Judge's decision pending on VX waste shipments

Marilyn Tennissen Jul. 19, 2007, 7:47am

Environmental groups opposing the incineration of nerve gas wastewater at a local facility are now waiting for a federal judge to decide if the U.S. Army must permanently stop the shipments to Port Arthur.

U.S. District Chief Judge Larry J. McKinney conducted three days of hearings July 16-18 in the Southern District of Indiana over a lawsuit against Veolia Environmental Services and the U.S. Department of the Army opposing the incineration of wastewater from neutralized VX gas at Veolia's Port Arthur facility.

Veolia has a $49 million federal contract to destroy almost 2 million gallons of the wastewater.

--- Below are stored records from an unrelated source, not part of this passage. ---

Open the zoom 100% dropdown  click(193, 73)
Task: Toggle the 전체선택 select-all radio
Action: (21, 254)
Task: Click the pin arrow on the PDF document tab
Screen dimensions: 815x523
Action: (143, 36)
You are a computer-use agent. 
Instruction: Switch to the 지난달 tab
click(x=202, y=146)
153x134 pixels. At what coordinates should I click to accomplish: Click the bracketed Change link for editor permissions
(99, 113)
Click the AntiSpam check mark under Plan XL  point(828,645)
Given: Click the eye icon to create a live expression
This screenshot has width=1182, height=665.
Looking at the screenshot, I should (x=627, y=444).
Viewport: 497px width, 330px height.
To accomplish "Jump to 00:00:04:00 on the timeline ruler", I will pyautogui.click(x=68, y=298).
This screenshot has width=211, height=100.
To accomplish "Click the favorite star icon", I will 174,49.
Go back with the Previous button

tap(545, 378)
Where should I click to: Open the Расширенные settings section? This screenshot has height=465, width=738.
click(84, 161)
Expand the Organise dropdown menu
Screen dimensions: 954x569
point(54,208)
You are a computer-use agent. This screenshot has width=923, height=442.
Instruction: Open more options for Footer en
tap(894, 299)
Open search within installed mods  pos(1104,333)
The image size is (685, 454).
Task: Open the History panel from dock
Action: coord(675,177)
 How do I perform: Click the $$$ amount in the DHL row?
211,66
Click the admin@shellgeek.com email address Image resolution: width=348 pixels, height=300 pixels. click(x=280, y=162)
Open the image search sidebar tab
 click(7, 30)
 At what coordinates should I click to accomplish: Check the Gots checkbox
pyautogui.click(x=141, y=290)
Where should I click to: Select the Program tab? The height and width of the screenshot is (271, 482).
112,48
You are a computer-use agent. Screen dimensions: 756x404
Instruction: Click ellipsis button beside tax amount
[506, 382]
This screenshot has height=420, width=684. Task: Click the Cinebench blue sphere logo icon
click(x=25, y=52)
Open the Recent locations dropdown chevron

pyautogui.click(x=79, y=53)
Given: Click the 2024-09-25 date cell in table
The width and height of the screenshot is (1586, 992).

The VX is turned into wastewater at Newport Chemical Agent Disposal Facility in Newport, Ind. and tested for any activity before being shipped to Texas. Arriving at Veolia, the hydrolysate is compressed out of tanker trucks with nitrogen into holding tanks where mixed with water and other low toxicity chemicals to create a blend for incineration.

Veolia and the Army say the water is caustic, but not a threat to public health or safety.

The Community In-Power Development Organization, a Port Arthur group founded by Hilton Kelley, said no one in the community had been told the possibly toxic material was being brought their neighborhood. CIDA was joined by The Sierra Club, the Chemical Weapons Working Group, Citizens Against Incineration at Newport and other Port Arthur plaintiffs in a lawsuit filed May 8. The suit requested an injunction to stop the shipments.

The shipments were stopped in June pending the hearings in Terre Haute, Ind., and will not resume until Judge McKinney issues a written opinion from the hearings.

Kelley and the other plaintiffs claim that the Port Arthur area already has toxic levels of contaminates in the air from the nearby petrochemical facilities and are now concerned about the emissions from the Veolia waste incinerator.

The opponents say the military has not sufficiently studied the danger that an accident or terrorist attack could mean to residents along the 1,000-mile route from Indiana to Southeast Texas. They want the shipments stopped long enough to allow more studies on the transportation and incineration of the wastewater.

Many community leaders in Southeast Texas supported the Veolia project as a way to bring millions of tax dollars into the area.